I've found that the reserving the right to nullroute an offending host's IP address for repeated spam offenses is a good intermediate step between simple notifications and contract/circuit termination. It lets the customer know you mean business while still preserving the customer's account status; if the offender is a web hoster, it winds up being a particularly effective tool, as the threat of collateral damage from other sites hosted on the same IP is pretty compelling.

Of course, it's important to be willing to remove the nullroute as soon as the customer confirms that the problem has been dealt with, otherwise it does effectively become a partial termination of services.


[email protected] wrote:
On Tue, 30 May 2006 20:51:55 CDT, you said:

 3d) Make sure your ToS allows nuking a spamming/abusive host.
 3e) Then *use* that clause in the ToS when needed.
Each of the ISP's I worked for had such a clause.
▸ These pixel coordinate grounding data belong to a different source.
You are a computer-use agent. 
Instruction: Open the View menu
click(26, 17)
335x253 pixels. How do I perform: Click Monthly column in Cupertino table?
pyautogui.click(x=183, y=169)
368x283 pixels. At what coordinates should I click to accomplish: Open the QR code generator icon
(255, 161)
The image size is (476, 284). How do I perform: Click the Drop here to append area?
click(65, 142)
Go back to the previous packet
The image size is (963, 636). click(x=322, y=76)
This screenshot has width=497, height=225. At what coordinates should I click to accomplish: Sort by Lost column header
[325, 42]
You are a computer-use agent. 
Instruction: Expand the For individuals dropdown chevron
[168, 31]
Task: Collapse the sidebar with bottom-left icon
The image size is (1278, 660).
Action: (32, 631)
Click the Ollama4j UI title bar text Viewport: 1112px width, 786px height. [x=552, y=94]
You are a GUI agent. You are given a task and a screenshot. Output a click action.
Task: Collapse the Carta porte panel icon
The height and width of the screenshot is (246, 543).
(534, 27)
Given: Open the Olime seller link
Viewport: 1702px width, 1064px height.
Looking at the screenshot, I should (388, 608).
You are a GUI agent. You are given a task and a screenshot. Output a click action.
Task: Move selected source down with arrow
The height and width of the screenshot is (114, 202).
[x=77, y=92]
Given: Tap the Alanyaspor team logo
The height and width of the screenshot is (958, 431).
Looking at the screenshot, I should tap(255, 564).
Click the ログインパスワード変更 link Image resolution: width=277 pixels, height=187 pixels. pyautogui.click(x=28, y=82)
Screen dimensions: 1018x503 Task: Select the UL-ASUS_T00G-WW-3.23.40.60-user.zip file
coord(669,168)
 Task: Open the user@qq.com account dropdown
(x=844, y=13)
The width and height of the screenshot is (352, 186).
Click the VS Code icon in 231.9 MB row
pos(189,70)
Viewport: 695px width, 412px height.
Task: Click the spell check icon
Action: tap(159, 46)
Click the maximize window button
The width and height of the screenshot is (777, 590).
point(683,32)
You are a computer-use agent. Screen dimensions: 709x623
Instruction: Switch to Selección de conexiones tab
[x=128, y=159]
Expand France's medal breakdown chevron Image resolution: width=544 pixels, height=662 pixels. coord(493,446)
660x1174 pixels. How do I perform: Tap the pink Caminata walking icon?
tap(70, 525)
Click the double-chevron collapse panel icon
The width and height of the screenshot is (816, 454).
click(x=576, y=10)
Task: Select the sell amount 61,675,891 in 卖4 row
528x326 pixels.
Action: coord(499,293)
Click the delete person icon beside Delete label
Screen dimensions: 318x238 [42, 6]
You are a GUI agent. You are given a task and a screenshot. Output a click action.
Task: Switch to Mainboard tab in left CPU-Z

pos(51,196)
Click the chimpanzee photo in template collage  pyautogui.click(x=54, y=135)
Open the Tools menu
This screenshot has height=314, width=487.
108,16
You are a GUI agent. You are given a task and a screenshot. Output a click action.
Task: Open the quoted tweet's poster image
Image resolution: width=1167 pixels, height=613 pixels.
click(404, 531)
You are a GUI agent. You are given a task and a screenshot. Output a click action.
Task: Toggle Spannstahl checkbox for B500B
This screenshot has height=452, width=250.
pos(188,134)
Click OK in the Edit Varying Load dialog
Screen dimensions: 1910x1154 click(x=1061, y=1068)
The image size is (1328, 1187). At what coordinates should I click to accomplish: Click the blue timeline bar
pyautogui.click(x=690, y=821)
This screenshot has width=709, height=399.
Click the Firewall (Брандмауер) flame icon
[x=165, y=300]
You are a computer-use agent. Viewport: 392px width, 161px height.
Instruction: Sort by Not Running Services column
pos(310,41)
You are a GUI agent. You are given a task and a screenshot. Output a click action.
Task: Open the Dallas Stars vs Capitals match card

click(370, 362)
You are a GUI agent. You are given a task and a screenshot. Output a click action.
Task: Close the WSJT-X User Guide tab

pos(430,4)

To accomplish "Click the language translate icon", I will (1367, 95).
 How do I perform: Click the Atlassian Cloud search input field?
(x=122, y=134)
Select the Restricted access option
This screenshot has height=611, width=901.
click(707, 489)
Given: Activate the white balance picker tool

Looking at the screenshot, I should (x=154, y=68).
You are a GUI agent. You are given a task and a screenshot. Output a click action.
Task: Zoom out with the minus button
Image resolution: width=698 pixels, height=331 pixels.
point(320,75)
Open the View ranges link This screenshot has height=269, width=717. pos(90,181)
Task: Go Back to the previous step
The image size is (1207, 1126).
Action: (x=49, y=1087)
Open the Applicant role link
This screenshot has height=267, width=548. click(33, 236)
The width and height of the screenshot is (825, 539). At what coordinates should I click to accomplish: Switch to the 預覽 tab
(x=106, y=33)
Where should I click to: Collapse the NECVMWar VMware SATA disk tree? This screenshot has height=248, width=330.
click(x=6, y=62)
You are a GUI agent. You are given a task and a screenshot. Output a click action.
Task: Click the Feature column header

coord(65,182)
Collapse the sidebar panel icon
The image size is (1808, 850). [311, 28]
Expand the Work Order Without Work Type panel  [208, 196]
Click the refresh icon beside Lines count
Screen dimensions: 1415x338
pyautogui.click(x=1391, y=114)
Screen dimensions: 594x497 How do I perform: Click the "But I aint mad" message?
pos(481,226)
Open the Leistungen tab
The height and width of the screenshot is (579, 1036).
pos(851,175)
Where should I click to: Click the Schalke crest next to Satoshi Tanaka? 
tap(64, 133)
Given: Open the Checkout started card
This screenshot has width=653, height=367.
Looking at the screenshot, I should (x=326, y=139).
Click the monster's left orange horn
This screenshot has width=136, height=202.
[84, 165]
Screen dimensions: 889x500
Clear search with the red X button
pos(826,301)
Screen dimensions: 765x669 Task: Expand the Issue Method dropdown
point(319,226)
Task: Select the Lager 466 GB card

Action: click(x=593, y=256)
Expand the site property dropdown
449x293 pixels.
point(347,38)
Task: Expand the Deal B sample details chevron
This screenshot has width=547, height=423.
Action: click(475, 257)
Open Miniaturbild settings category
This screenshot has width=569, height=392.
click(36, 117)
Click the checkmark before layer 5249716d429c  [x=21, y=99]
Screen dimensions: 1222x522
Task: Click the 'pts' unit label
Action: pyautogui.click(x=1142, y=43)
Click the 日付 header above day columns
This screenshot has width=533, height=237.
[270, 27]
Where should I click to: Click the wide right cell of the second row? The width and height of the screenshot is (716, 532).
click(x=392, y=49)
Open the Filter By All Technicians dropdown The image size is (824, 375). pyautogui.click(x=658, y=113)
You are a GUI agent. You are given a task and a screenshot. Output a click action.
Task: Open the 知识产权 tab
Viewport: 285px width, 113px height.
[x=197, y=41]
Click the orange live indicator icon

I felt it
was a double edged sword. The only choices were to use it or
not to use it, and on non-clear cut cases the business side of
a company may be reluctant to heave a paying customer out the
door. I would advocate service contracts that allow a graduated
response including, but not limited to, getting rid of the customer. That way, there are penalties available even in cases
of "unintentional" network abuse.
As I said, "when needed".  As you correctly noted, sometimes it's
more helpful to the bottom line if it remains an unmentioned stick
while you find a carrot to wave at the customer.   If a well-phrased
phone call or two and a helpfully informative e-mail can get the problem
resolved, you obviously didn't *need* to nuke. :)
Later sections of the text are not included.